### EXTRACTED ENTRIES:
-- -- --

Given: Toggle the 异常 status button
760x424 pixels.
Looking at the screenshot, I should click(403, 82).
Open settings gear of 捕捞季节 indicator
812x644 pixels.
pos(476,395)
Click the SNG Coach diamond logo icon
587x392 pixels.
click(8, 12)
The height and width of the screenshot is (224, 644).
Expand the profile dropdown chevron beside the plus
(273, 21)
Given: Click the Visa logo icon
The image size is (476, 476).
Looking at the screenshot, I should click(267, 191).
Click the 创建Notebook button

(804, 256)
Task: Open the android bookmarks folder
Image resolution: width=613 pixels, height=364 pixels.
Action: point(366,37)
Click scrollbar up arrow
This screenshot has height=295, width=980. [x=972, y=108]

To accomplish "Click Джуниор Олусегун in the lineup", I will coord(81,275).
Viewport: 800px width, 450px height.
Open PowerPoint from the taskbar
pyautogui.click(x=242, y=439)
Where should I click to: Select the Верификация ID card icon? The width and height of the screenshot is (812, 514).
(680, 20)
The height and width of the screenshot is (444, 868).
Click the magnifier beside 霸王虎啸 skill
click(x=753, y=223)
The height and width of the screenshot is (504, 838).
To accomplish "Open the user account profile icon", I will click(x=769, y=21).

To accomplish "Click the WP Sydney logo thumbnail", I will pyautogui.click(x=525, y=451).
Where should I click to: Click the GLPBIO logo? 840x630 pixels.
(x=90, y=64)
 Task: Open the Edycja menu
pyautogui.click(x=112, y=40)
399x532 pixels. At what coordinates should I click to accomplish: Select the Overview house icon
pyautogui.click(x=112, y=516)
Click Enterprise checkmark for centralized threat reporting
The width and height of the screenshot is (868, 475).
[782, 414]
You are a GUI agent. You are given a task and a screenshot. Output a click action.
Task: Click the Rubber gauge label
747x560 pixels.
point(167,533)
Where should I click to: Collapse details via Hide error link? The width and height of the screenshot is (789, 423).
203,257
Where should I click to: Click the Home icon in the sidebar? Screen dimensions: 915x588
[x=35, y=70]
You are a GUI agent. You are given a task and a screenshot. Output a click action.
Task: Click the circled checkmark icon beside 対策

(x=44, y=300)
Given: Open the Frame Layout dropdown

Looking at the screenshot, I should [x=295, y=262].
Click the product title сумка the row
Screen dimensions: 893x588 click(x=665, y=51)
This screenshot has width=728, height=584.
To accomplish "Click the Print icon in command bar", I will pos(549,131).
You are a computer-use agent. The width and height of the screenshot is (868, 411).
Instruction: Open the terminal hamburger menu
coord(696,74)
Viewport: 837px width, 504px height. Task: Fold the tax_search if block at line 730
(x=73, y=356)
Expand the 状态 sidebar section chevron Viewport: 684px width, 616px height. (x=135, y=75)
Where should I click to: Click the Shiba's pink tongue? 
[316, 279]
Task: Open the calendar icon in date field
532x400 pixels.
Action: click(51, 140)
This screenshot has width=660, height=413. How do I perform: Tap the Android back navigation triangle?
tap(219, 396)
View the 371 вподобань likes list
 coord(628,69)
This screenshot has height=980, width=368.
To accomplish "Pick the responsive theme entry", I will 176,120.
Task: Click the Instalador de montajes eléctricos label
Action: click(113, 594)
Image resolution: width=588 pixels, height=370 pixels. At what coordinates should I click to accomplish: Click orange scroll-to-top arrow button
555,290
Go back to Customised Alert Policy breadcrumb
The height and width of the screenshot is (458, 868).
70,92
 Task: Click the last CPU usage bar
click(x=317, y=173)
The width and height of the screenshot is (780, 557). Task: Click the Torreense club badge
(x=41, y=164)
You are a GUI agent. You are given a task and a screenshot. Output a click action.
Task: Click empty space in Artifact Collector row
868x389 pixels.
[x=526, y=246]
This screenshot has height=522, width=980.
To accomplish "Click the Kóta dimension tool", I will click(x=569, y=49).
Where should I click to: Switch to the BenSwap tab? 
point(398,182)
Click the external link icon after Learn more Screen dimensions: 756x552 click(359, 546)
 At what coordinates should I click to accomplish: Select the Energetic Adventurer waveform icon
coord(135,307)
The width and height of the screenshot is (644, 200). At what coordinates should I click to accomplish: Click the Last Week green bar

-- -- --

Repeat nothing before the line containing "This screenshot has height=522, width=980."; repeat that line and every later line of the listing exactly.

This screenshot has height=522, width=980.
To accomplish "Click the Kóta dimension tool", I will click(x=569, y=49).
Where should I click to: Switch to the BenSwap tab? 
point(398,182)
Click the external link icon after Learn more Screen dimensions: 756x552 click(359, 546)
 At what coordinates should I click to accomplish: Select the Energetic Adventurer waveform icon
coord(135,307)
The width and height of the screenshot is (644, 200). At what coordinates should I click to accomplish: Click the Last Week green bar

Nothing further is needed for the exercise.